§ **Entries supplied**:

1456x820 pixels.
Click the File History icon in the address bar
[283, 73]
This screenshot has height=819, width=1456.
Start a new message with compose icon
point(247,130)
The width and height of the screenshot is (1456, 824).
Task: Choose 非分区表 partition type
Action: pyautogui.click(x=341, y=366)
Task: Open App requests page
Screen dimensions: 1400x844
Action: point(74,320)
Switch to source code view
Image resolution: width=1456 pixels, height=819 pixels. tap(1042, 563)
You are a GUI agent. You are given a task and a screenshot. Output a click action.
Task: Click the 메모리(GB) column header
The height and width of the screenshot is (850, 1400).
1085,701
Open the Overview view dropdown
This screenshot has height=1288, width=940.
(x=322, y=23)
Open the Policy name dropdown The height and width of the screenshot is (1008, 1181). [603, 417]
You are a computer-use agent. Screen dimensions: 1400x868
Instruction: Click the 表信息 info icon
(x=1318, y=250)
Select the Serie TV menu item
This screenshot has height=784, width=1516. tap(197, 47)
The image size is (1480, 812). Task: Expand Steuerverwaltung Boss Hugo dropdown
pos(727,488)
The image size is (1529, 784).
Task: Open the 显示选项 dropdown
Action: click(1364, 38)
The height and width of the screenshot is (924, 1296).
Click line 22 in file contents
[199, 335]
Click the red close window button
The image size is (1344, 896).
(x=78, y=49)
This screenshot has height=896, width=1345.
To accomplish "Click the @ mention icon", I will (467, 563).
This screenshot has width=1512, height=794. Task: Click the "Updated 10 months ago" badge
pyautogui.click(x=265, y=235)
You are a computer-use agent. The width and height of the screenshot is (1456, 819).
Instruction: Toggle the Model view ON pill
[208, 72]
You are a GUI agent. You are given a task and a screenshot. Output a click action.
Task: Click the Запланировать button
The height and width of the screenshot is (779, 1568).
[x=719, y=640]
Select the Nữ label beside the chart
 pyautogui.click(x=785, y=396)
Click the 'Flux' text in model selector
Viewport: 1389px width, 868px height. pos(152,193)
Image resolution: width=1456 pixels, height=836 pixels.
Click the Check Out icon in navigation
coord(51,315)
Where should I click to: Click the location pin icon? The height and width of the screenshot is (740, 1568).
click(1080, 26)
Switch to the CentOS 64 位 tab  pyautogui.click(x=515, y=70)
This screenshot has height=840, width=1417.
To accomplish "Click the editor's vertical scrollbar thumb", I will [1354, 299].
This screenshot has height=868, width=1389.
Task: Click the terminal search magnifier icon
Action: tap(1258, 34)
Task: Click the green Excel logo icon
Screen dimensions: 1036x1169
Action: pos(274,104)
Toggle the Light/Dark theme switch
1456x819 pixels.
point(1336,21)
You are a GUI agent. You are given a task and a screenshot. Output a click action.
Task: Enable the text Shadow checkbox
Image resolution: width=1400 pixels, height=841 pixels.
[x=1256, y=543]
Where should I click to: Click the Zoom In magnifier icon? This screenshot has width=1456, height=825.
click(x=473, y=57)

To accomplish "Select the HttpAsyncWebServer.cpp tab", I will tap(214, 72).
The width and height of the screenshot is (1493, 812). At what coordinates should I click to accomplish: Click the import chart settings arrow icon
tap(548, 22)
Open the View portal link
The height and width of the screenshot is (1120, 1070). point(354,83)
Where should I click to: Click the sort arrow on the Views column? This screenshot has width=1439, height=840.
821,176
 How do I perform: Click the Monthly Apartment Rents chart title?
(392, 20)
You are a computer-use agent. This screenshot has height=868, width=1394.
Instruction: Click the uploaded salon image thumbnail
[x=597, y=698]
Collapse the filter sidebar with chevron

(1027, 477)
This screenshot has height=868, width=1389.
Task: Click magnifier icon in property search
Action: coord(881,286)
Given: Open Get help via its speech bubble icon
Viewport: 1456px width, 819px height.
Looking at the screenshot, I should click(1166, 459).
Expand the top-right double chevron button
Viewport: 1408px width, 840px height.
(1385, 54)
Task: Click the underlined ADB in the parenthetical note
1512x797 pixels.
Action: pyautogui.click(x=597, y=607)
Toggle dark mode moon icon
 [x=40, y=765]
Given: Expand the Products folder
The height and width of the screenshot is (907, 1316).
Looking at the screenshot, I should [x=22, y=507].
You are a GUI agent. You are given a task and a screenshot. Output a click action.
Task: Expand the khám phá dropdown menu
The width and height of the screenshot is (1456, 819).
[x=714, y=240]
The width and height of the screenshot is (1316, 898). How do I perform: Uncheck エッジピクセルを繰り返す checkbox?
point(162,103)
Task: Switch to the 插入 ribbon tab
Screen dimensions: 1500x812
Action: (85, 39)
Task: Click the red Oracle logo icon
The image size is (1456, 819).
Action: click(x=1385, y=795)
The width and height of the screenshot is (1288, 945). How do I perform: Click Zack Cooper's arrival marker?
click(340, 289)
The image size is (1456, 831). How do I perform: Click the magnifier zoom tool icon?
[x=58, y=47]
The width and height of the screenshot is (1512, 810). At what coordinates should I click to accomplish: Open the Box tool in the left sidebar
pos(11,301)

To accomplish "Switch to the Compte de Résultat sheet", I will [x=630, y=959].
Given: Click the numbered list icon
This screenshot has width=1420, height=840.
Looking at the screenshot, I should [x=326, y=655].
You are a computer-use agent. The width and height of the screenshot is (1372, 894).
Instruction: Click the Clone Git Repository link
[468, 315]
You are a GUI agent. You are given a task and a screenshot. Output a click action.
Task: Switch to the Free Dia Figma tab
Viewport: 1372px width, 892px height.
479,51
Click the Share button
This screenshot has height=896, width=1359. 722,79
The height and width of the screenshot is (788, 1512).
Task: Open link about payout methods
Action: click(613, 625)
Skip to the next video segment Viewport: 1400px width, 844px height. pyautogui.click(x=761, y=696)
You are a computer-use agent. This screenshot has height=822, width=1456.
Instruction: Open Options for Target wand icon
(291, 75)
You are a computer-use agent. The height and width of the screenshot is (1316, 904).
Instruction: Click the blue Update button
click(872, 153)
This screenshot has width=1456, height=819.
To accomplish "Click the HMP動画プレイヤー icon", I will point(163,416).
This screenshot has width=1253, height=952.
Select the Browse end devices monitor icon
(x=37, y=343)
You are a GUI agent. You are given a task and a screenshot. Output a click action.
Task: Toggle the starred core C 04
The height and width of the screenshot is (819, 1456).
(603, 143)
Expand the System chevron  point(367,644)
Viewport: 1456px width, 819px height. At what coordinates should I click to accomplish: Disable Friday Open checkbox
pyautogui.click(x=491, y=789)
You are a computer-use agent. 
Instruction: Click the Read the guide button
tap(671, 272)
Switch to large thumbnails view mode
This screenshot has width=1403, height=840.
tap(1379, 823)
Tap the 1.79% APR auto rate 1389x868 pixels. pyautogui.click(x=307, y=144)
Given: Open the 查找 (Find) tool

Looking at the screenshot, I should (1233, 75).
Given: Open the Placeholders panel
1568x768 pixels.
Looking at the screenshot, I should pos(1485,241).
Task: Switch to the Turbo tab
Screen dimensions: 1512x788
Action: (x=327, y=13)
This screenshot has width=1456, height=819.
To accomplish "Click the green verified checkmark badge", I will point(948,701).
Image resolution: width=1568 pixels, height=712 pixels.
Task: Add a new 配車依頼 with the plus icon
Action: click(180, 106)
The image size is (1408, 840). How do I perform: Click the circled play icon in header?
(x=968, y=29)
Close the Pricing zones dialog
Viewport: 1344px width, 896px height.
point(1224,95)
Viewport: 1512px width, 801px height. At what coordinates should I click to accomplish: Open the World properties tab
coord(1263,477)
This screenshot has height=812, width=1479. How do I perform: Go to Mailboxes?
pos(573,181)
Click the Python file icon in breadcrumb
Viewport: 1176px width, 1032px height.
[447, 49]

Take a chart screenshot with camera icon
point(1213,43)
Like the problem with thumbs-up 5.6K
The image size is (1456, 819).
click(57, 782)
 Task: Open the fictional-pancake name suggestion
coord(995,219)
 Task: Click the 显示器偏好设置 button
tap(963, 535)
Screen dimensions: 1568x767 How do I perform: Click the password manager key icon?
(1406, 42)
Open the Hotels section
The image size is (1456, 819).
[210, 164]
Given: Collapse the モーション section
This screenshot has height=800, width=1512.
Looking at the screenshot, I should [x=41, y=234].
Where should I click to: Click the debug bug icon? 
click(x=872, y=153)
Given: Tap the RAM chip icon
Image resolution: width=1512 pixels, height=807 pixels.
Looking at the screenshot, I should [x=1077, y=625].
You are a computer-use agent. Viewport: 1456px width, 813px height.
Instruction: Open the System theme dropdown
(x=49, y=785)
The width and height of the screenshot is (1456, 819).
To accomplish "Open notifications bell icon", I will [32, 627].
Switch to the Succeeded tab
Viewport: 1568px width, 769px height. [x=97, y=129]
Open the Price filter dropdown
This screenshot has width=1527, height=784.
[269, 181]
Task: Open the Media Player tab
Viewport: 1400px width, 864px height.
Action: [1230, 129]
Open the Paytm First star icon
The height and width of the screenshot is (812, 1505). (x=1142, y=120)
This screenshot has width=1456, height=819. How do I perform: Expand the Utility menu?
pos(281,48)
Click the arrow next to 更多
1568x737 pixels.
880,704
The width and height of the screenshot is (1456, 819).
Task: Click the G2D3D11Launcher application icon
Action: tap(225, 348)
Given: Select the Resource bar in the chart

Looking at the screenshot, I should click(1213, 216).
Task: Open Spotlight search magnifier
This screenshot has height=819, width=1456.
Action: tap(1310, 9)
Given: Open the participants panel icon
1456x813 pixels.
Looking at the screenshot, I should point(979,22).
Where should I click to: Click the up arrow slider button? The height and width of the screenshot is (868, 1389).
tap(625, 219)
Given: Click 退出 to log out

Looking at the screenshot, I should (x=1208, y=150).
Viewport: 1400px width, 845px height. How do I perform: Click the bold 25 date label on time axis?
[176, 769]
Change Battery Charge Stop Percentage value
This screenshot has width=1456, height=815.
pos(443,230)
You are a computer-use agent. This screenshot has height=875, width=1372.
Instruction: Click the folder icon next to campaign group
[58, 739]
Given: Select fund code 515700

§ **Task objective**: Return each line exactly, beginning at the start of the material above and ending at the line that includes "Image resolution: width=1456 pixels, height=836", with both of those kept.

§ **Response**:
1456x820 pixels.
Click the File History icon in the address bar
[283, 73]
This screenshot has height=819, width=1456.
Start a new message with compose icon
point(247,130)
The width and height of the screenshot is (1456, 824).
Task: Choose 非分区表 partition type
Action: pyautogui.click(x=341, y=366)
Task: Open App requests page
Screen dimensions: 1400x844
Action: point(74,320)
Switch to source code view
Image resolution: width=1456 pixels, height=819 pixels. tap(1042, 563)
You are a GUI agent. You are given a task and a screenshot. Output a click action.
Task: Click the 메모리(GB) column header
The height and width of the screenshot is (850, 1400).
1085,701
Open the Overview view dropdown
This screenshot has height=1288, width=940.
(x=322, y=23)
Open the Policy name dropdown The height and width of the screenshot is (1008, 1181). [603, 417]
You are a computer-use agent. Screen dimensions: 1400x868
Instruction: Click the 表信息 info icon
(x=1318, y=250)
Select the Serie TV menu item
This screenshot has height=784, width=1516. tap(197, 47)
The image size is (1480, 812). Task: Expand Steuerverwaltung Boss Hugo dropdown
pos(727,488)
The image size is (1529, 784).
Task: Open the 显示选项 dropdown
Action: click(1364, 38)
The height and width of the screenshot is (924, 1296).
Click line 22 in file contents
[199, 335]
Click the red close window button
The image size is (1344, 896).
(x=78, y=49)
This screenshot has height=896, width=1345.
To accomplish "Click the @ mention icon", I will (467, 563).
This screenshot has width=1512, height=794. Task: Click the "Updated 10 months ago" badge
pyautogui.click(x=265, y=235)
You are a computer-use agent. The width and height of the screenshot is (1456, 819).
Instruction: Toggle the Model view ON pill
[208, 72]
You are a GUI agent. You are given a task and a screenshot. Output a click action.
Task: Click the Запланировать button
The height and width of the screenshot is (779, 1568).
[x=719, y=640]
Select the Nữ label beside the chart
 pyautogui.click(x=785, y=396)
Click the 'Flux' text in model selector
Viewport: 1389px width, 868px height. pos(152,193)
Image resolution: width=1456 pixels, height=836 pixels.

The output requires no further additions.